Basketball Skills Noted While Watching March
Madness Plus A Few Other Comments
Many consider the Men/Women
NCAA basketball championships the best basketball of the year.
I agree. As I watch the games, often routing for hometown teams
or underdogs, I like to put my basketball thinking cap aside
and grab a beer.
The most enjoyable part of the games involve the players. Watching
good attitudes; being amazed at the incredible talent on the
floor at any time; wishing I had an opportunity to work with
this talent. The least enjoyable part of watching is noticing
coaching shortcomings which are numerous. Here is a list of some
positive and negative things that I notice:
1. In tight situations I rarely see offensive team play.
I'm not just talking about the last play of the game, I'm talking
about the last 10 minutes of the half or before. The ball usually
goes to the hands of the star player; that's it. This is disappointing
because the purpose of teaching offense all year is for these
tight situations!! Team play makes scoring easier.

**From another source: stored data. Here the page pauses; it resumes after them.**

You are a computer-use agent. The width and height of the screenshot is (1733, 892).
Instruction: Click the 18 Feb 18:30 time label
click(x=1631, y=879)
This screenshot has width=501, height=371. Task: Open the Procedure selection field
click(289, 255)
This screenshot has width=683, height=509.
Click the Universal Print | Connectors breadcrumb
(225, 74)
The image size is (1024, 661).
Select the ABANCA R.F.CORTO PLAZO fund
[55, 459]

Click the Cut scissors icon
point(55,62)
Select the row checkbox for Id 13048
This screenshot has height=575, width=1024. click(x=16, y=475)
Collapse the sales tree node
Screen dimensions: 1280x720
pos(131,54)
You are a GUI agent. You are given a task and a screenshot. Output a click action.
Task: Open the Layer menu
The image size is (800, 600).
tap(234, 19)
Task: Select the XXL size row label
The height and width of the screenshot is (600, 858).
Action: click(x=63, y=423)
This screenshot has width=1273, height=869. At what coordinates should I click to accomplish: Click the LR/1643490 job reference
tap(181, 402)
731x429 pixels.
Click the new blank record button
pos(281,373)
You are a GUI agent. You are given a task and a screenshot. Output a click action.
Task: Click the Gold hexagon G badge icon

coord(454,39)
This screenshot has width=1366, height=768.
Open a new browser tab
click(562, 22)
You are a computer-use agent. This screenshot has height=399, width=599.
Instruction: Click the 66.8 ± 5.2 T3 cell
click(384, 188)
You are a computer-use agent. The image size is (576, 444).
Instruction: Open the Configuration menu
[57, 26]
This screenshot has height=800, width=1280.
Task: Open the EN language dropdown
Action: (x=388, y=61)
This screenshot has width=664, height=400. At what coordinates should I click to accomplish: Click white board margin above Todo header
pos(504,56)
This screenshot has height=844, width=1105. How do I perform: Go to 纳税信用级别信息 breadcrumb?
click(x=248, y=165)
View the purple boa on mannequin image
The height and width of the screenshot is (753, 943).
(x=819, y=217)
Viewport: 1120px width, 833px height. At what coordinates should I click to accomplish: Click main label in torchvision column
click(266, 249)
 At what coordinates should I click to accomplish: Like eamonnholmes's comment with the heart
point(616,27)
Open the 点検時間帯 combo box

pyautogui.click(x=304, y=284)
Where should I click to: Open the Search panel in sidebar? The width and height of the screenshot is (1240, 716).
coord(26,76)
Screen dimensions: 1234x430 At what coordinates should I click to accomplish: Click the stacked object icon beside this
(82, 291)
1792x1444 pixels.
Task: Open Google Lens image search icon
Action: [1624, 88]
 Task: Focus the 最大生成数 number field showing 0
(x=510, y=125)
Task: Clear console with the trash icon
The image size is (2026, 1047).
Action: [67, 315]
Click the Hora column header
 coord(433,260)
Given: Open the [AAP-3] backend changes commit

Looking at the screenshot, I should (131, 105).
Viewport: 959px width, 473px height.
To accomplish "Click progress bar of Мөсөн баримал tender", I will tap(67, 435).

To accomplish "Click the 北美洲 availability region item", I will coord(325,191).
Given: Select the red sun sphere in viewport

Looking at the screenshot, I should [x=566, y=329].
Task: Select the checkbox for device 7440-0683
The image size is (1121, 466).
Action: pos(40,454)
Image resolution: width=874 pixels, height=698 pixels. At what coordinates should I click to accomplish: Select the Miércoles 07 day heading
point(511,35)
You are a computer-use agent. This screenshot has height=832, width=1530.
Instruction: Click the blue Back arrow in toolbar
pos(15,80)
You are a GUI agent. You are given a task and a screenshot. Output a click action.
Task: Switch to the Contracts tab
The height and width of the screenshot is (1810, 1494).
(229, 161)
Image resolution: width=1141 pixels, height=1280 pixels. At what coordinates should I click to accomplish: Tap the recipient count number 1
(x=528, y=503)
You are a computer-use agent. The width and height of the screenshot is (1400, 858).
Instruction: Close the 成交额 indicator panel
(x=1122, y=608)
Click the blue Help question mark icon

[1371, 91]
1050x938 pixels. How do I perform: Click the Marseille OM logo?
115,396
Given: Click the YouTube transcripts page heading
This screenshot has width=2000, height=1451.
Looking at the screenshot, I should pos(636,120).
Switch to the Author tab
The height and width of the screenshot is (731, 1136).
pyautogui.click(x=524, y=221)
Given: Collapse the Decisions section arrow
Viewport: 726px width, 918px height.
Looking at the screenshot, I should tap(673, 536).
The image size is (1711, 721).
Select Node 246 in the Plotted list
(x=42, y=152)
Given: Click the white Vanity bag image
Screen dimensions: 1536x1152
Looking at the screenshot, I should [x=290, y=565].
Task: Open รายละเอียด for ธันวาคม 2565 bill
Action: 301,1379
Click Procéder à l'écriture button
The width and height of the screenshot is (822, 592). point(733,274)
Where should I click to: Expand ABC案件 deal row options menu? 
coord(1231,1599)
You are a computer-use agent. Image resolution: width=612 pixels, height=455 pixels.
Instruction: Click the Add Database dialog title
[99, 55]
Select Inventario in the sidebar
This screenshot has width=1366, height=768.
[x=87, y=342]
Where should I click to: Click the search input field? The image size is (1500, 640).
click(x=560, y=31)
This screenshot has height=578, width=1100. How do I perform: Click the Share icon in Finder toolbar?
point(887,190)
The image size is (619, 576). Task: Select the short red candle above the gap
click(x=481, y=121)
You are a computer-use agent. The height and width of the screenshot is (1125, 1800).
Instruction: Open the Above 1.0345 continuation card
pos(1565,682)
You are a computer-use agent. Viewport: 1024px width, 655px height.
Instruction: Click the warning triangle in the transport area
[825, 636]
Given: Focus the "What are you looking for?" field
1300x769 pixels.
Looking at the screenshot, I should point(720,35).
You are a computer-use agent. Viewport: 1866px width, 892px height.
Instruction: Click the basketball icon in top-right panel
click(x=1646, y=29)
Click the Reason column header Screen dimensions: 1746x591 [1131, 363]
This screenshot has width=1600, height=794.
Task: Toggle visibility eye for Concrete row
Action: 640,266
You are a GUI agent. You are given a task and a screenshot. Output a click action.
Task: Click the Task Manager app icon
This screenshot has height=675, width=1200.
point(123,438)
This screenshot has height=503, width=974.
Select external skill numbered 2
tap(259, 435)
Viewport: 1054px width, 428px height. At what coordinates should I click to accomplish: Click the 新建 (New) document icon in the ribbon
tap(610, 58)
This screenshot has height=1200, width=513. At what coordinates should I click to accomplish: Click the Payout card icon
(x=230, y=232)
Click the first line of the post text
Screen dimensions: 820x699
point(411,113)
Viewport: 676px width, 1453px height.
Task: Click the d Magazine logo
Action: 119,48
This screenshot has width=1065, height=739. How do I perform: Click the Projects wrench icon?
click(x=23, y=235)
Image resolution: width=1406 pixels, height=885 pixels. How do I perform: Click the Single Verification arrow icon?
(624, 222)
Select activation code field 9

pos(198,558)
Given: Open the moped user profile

2. Defenses not boxing out. Teams being battered under
the boards because they are not boxing out. Often the coach calls
a time out to implore players to do so. However, trained drilled
players box out in games, just like they box out in practice.
3. One thing I'm often happy to see is good team defense.
Each player must watch his/her coverage as well as the ball.
If the ball gets by the defense, then other defenders must help
out; move towards and cover the ball.
4. Big men that can dribble is always an amazing sight.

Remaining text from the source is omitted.